Tanto Beocca como Alfredo me miraron como si me hubieran salido alas de ángel. Sólo repetía las tonterías que le había escuchado a Beocca aconsejar a Alfredo en la oscuridad, pero ellos pensaron que revelaba mi enorme santidad, y yo los animé intentando parecer manso, inocente y pío.
—Eres una señal de Dios, Uhtred —intervino Alfredo fervientemente—. ¿Dices tus oraciones?
—Cada día, señor —contesté, y no añadí que esas oraciones iban dirigidas a Odín.
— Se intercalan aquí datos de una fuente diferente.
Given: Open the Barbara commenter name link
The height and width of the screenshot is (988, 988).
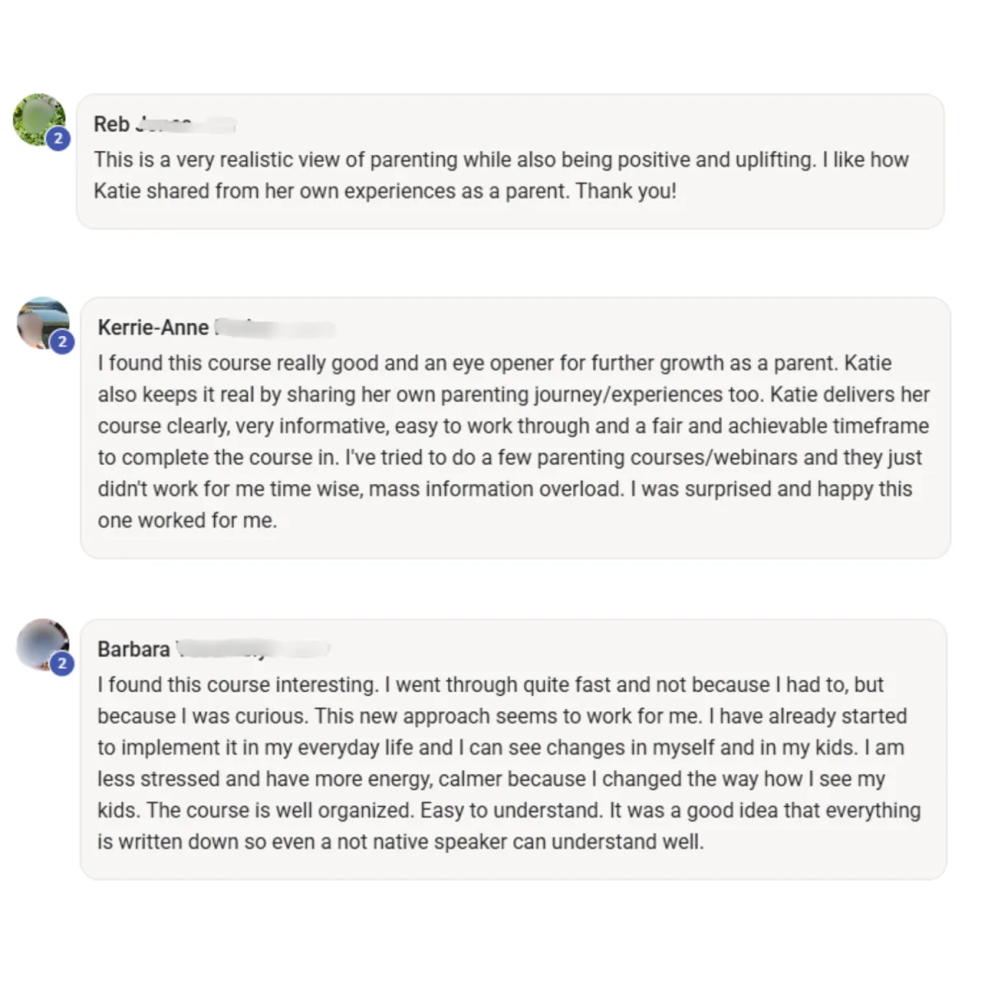Looking at the screenshot, I should [x=133, y=650].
—¿Y qué es eso que llevas colgado del cuello? ¿Un crucifijo? —Había visto la cuerda de cuero y, cuando no respondí, se inclinó hacia delante y me sacó el martillo de Thor que llevaba oculto bajo la camisa—. Dios santo —exclamó y se persignó—. Y también llevas eso —añadió mientras hacía muecas a mis dos brazaletes labrados con runas. Debía de tener el aspecto perfecto de un pequeño pagano.
—Me obligan a llevarlos, señor —respondí, y sentí su impulso de arrancar el símbolo pagano de la cuerda—, y me pegan si no lo hago —añadí con rapidez.
—¿Te pegan a menudo?
—Todo el tiempo, señor —mentí.
Sacudió la cabeza con tristeza, después dejó caer el martillo.
—Una imagen tallada —dijo— debe de ser una carga muy pesada para un niño pequeño.
—Confiaba, señor —intervino Beocca—, en que pudiéramos rescatarlo.
—¿Pudiéramos? —preguntó Alfredo—. ¿Rescatarlo?
—Es el auténtico
ealdorman
de Bebbanburg —le aclaró Beocca—, aunque su tío le ha arrebatado el título, pero no está dispuesto a luchar contra los daneses.
Alfredo me miró, pensativo, después frunció el ceño.
—¿Sabes leer, Uhtred? —preguntó.
—Empezó sus lecciones —respondió Beocca—. Yo le enseñé, señor, aunque, con franqueza, era un alumno reacio. Me temo que no demasiado bueno con las letras. Sus eths eran estirados y sus aescs, escasos.
He dicho que Alfredo no entendía los chistes, pero éste le gustó, aunque era malo como la leche aguada y rancio como el queso viejo. Pero le encantaban todos los que enseñaban a leer, y tanto Beocca como Alfredo rieron la gracia como si la chanza fuera fresca como el rocío al alba. La eth, ó, y la aesc, ae, eran dos letras de nuestro alfabeto.
—Sus eths estirados —repitió Alfredo, casi sin poder hablar de la risa—, y sus aescs escasos. Bes que no balan e íes. —Y se calló, avergonzado de repente. Había estado a punto de decir que mis íes eran bizcas, pero entonces se acordó de Beocca y puso cara de afligido—. Mi querido Beocca.
—No os preocupéis, mi señor, no me ofende. —Beocca seguía contento, tan contento como cuando se encontraba inmerso en algún tedioso texto sobre cómo san Cutberto bautizaba frailecillos o predicaba el evangelio a las focas. Había intentado hacerme leer aquello, pero jamás pasé de las palabras más cortas.
—Tienes suerte de haber empezado pronto tus estudios —me dijo Alfredo al tiempo que recuperaba su seriedad—. ¡A mí no se me permitió leer hasta que tuve doce años! —Su tono sugería que debería mostrarme conmocionado y sorprendido ante tamaña noticia, así que puse la correspondiente cara de espanto—. Eso fue un error terrible por parte de mi padre y mi madrastra —prosiguió Alfredo con toda severidad—, tendría que haber empezado mucho antes.
—Sin embargo, ahora leéis tan bien como cualquier erudito, mi señor —comentó Beocca.
—Lo intento —comentó Alfredo modesto, pero estaba claramente satisfecho con el cumplido.
—¡Y también en latín! —añadió Beocca— ¡Y su latín es mucho mejor que el mío!
—Creo que es verdad —añadió Alfredo, mientras le dirigía al cura una sonrisa.
—Y escribe con caligrafía clara —me contó Beocca—, ¡tan clara y fina que ni te lo imaginas!
—Como tú debes hacer —me dijo Alfredo con firmeza—, fin por el que, joven Uhtred, vamos a rescatarte, y si Dios nos ayuda en dicho empeño, servirás en mi casa y lo primero que harás será convertirte en un maestro de lectura y escritura. ¡Eso te gustará!